Stored records:
■ ■ ■ ■
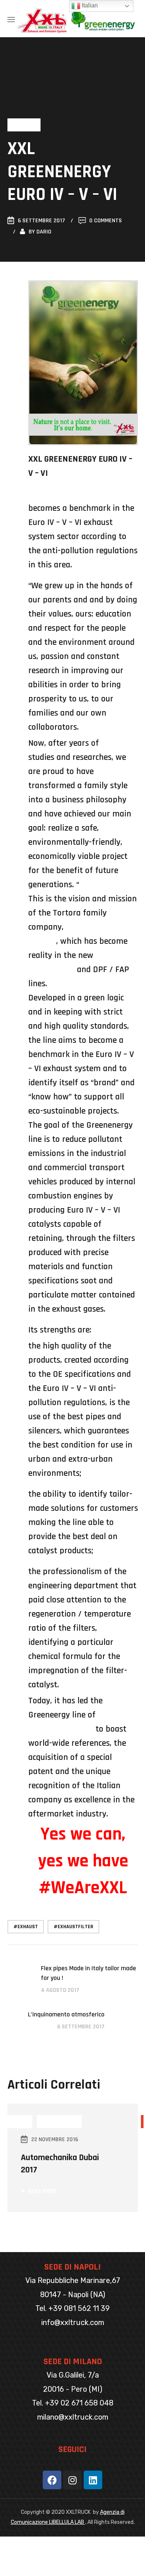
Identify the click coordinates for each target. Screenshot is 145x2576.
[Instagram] (72, 2480)
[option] (73, 2167)
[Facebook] (52, 2480)
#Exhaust (25, 1926)
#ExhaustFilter (73, 1926)
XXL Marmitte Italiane (68, 494)
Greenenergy (51, 969)
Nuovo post (24, 125)
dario (43, 232)
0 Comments (105, 221)
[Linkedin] (93, 2480)
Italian (89, 5)
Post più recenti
■ ■ ■ ■
* **What you have to do**
Which lines run from the one containing "Greenenergy (51, 969)" to the end of the records? Transcribe exactly those, both ends included.

* **Result of this exercise**
Greenenergy (51, 969)
Nuovo post (24, 125)
dario (43, 232)
0 Comments (105, 221)
[Linkedin] (93, 2480)
Italian (89, 5)
Post più recenti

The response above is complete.